::: Bron :::

De tastbare sporen die van de Tweede Wereldoorlog in het landschap bewaard zijn gebleven, vormen een toevallige selectie van wat er is geweest. Het is erg interessant als zoveel jaar later blijkt dat allerlei sporen met elkaar verband houden en deel uitmaken van een groter geheel. Zoiets is aan de hand met de Frieslandriegel.

Bij de bevrijding van Drenthe in april 1945 werd het geallieerde leger vrij onverwacht geconfronteerd met kilometerslange tankgrachten, loopgraven, mitrailleurstellingen en bunkers aan weerszijden van de Drentsche Hoofdvaart. Deze liepen vanaf Meppel door langs de vaart tot Bovensmilde, vandaar door het Witterveld en het Asser Bos oostelijk van Assen, en verder over het Balloërveld naar het noorden. Ook in het natuurgebied de Vijftig Bunder bij Midlaren zijn resten van tankgrachten aangetroffen. Dit bleek dus de Frieslandriegel te zijn, die ook wel Assener Stellungen worden genoemd. Het was een noord-zuid lopende verdedigingslinie die in het zuiden aansloot op de IJssellinie, en in het noorden door zou moeten lopen tot aan Delfzijl. De kennelijke bedoeling van deze linie was om een geallieerde inval vanuit het (noord)westen over de Waddenzee te stuiten. De linie werd in het najaar van 1944 en het voorjaar van 1945 aangelegd vanwege het oprukken van de geallieerden. Zo werd in Nederland het werk aan de Atlantikwall (aan de kust) stopgezet en naar deze oostelijke linie verplaatst. De uitvoering berustte bij de Organisation Todt. Voor het spitwerk aan de linie werden vooral mensen uit de streek zelf ingeschakeld, lieden die tot dan toe verplichte tewerkstelling hadden ontlopen omdat zij bijvoorbeeld in de landbouw werkten. Tal van Drenten hebben korter of langer aan de Frieslandriegel gewerkt, waarbij de controle van de bezetter op het laatst niet erg manifest meer was. Het leeft sterk in de collectieve herinnering van mannen in een zekere leeftijdscategorie.

Zigzaggende tankgrachten

Ten westen van de Drentsche Hoofdvaart werden de loopgraven parallel aan en haaks op de waterwegen aangelegd, hier en daar versterkt met schuttersputten. Aan de oostzijde werd dit loopgravenstelsel direct naast het water voortgezet. Verder oostelijk werden twee zigzaggende tankgrachten aangelegd. Direct voor de eerste (meest westelijke) tankgracht werden wel schuttersputten aangelegd. Jan Bruggink heeft van een gedeelte van de linie een kaartreconstructie gemaakt.

::: Regels met gegevens :::

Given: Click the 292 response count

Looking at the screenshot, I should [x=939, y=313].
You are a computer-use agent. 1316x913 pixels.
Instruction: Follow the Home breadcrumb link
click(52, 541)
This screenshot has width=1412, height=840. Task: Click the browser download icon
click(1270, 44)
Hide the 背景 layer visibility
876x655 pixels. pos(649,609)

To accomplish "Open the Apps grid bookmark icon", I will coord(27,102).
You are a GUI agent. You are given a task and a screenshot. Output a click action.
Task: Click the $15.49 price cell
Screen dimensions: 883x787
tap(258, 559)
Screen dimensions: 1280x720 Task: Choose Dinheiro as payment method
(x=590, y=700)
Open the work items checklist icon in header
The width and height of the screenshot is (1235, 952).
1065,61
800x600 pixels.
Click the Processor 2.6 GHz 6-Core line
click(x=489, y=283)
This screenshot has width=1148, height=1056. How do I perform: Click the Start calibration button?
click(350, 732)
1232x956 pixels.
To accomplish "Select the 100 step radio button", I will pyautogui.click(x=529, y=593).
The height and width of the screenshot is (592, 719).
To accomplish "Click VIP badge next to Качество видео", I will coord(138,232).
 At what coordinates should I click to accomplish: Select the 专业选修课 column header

:::

Opdracht
Pak de tekst over de Frieslandriegel weer op en schrijf hem verder na de laatste zin. Deze regels staan helemaal los van de tekst over de Frieslandriegel.

Resultaat
Daar waar de tankgrachten door cultuurgrond gegraven waren, werden zij meestal meteen dichtgeschoven door de geallieerden. Het Canadese leger had ook bulldozers bij zich. Nog altijd kan men in het voorjaar, wanneer het land onbebouwd en vers geploegd is, aan de kleurverschillen zien waar in de oorlogstijd de tankgracht gelopen heeft. In natuurgebieden was het niet nodig de tankgrachten te dichten en daardoor zijn ze blijven liggen. Vandaar dat in de natuurgebieden die in Drenthe ten oosten van de Drentsche Hoofdvaart en het Noord-Willemskanaal liggen, nog honderden meters tankgracht te vinden zijn. Op het Balloërveld kunnen ze bij de legeroefeningen nog steeds gebruikt worden.

Onderzoek naar oorlogssporen

Deze tankgrachten vormden ook de aanleiding voor het onderzoek naar de oorlogssporen. Er kwam een melding binnen dat Staatsbosbeheer tankgrachten aan het dichtgooien was met snoeiafval en of monumentenzorg daar niet wat tegen moest ondernemen. Contact met Staatsbosbeheer leerde dat men zich van geen kwaad bewust was, maar wel graag meer van een en ander wilde weten. Zo is een onderzoek gestart naar alle sporen door bij historische verenigingen aan te kloppen. Daar bleek een enorm reservoir aan kennis aanwezig te zijn, hetgeen geresulteerd heeft in een rapport over bijna driehonderd objecten.
Verschillende van de arbeiders die aan de tankgrachten hebben gewerkt, vertelden dat deze een vaste opzet hadden. Hij moest drie à vier meter diep zijn en aan de westzijde schuin naar beneden lopen. Aan de oostzijde moest een steile wand gemaakt worden, die verhoogd werd met een wal. De tank zou dan met de loop naar beneden staan en niet meer bijna rechtstandig omhoog kunnen komen.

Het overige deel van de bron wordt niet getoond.